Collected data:
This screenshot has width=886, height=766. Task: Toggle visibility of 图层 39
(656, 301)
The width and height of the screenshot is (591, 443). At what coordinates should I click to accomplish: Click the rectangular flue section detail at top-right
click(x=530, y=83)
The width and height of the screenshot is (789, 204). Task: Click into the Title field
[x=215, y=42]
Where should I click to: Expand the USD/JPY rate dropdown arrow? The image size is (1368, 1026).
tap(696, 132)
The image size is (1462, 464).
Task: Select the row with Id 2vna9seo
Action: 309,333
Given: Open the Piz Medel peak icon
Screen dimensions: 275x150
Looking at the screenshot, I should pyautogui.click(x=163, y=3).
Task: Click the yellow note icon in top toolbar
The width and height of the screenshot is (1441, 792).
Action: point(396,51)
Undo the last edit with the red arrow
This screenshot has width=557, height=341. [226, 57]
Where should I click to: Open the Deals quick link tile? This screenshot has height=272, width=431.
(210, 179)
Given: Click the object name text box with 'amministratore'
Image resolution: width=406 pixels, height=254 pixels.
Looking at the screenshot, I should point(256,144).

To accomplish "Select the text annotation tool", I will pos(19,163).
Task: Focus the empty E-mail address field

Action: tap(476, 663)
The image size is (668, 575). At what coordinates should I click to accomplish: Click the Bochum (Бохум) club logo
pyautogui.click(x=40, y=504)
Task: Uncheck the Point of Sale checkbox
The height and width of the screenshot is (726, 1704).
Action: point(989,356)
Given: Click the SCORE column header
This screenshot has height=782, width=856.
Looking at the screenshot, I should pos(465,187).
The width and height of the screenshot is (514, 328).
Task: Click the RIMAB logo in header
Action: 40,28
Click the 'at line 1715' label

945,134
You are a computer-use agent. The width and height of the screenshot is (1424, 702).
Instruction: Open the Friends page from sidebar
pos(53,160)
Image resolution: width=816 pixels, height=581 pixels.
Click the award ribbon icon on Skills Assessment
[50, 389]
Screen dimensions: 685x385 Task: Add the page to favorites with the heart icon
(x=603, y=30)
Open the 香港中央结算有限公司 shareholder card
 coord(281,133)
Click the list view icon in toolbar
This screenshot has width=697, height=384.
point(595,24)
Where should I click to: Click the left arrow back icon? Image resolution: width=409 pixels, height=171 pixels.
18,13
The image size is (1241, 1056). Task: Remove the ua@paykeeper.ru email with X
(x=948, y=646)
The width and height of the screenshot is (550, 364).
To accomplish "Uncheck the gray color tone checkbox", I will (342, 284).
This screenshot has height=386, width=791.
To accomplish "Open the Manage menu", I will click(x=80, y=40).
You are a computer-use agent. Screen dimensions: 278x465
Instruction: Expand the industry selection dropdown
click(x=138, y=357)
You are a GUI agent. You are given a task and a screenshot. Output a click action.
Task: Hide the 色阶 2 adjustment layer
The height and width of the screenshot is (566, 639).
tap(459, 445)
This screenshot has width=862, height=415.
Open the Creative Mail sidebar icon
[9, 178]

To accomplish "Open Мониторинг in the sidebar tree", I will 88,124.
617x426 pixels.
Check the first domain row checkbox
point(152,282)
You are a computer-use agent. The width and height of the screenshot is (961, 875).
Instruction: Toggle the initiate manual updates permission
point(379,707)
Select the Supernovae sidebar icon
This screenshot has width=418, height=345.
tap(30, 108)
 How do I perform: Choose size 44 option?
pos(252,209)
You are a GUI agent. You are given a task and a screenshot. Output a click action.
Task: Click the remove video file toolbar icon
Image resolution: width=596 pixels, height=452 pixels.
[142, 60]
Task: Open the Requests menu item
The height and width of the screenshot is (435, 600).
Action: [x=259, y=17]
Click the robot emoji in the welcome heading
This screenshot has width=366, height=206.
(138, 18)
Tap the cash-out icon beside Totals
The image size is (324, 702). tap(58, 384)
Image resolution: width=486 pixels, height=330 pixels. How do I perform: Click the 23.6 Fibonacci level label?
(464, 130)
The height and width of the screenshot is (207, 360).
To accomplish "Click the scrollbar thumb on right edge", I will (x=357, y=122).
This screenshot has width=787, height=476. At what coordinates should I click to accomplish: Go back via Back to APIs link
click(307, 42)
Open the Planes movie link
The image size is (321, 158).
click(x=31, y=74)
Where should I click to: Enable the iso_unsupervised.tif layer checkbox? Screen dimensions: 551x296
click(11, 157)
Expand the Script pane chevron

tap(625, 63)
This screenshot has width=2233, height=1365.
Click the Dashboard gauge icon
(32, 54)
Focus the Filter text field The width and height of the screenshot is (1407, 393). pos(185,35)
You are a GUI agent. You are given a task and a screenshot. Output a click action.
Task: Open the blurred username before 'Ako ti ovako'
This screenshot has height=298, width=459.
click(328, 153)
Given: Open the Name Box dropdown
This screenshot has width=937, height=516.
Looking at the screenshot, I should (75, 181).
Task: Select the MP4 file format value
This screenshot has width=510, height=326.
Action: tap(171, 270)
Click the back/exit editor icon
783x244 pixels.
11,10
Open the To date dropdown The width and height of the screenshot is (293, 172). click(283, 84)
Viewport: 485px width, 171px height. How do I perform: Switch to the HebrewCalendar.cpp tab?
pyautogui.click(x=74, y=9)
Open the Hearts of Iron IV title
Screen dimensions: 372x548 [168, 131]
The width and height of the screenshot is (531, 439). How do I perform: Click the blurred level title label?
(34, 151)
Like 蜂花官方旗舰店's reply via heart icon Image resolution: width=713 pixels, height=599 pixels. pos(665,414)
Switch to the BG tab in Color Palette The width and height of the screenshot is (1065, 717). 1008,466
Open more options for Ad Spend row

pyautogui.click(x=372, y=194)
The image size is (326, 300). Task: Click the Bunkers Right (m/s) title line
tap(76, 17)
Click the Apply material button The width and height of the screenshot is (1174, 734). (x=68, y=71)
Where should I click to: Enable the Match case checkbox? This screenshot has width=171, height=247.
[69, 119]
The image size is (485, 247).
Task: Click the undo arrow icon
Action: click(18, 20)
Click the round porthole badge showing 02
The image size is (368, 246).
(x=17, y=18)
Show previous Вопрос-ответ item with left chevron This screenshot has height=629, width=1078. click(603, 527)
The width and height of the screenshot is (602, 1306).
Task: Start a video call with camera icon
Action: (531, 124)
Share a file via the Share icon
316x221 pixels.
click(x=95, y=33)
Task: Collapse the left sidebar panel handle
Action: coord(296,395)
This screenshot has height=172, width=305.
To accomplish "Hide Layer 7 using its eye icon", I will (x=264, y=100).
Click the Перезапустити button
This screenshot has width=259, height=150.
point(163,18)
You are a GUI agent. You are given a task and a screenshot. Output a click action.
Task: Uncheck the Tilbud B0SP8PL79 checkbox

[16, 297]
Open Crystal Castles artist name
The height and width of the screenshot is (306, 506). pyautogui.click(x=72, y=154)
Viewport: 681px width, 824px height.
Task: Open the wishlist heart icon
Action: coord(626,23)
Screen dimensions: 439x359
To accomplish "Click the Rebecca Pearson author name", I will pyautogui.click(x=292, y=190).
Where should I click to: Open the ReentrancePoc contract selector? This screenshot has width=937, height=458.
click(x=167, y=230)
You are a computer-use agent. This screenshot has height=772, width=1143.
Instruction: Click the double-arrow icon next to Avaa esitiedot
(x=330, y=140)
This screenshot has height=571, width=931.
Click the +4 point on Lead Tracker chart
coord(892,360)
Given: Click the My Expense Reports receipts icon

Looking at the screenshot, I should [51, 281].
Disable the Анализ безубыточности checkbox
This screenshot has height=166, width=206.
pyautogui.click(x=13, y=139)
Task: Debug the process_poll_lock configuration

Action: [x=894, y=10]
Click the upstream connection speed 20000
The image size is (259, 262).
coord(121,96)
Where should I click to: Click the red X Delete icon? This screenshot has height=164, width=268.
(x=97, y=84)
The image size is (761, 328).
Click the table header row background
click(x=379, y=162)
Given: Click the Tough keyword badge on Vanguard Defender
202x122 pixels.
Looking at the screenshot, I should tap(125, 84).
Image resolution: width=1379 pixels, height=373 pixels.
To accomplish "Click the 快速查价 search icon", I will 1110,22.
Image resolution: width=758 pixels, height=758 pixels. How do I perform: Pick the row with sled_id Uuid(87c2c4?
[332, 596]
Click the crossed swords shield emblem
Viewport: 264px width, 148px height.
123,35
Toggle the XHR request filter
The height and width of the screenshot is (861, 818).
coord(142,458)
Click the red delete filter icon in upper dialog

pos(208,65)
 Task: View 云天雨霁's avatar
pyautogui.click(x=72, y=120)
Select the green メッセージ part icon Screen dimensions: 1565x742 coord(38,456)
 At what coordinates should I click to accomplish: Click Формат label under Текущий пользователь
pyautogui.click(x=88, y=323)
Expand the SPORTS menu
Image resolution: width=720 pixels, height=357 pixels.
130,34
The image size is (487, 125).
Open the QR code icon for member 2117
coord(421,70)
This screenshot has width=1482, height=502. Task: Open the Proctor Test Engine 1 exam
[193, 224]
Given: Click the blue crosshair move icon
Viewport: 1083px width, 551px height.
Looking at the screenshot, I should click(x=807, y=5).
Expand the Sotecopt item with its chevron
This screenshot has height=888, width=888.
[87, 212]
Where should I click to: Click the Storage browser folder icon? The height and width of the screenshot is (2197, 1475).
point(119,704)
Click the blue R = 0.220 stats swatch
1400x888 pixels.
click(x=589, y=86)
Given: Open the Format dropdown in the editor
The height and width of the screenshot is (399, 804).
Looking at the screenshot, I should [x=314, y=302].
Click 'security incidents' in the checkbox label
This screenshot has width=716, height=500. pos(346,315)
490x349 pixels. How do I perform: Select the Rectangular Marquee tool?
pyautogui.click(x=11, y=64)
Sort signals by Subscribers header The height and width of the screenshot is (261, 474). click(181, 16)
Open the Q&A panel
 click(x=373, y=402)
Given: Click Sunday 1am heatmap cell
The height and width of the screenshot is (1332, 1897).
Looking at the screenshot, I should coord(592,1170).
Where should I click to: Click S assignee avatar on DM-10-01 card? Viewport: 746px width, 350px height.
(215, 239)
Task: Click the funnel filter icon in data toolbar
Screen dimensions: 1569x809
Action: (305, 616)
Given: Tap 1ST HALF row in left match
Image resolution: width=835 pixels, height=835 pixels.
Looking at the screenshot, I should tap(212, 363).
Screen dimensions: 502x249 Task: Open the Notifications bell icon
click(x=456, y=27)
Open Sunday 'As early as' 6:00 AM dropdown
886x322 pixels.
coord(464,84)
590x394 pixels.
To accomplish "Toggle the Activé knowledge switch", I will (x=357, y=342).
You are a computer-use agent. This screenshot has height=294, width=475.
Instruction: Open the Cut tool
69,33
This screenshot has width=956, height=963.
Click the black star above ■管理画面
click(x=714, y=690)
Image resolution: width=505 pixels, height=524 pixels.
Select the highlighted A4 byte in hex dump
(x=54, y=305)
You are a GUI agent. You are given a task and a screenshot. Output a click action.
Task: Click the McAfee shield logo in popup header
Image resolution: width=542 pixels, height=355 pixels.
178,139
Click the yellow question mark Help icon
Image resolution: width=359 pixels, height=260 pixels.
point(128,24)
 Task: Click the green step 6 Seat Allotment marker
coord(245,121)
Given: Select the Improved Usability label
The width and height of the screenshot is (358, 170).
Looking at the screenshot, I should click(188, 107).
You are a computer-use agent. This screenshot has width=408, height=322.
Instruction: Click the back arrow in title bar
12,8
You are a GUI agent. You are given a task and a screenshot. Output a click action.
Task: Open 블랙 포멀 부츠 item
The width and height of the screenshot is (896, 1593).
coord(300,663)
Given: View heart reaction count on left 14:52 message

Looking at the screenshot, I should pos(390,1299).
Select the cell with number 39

• [What the task asks]: Look through the entries for lines containing the word "Hide" and return each one.

• [Exercise answer]:
Task: Hide the 色阶 2 adjustment layer
To accomplish "Hide Layer 7 using its eye icon", I will (x=264, y=100).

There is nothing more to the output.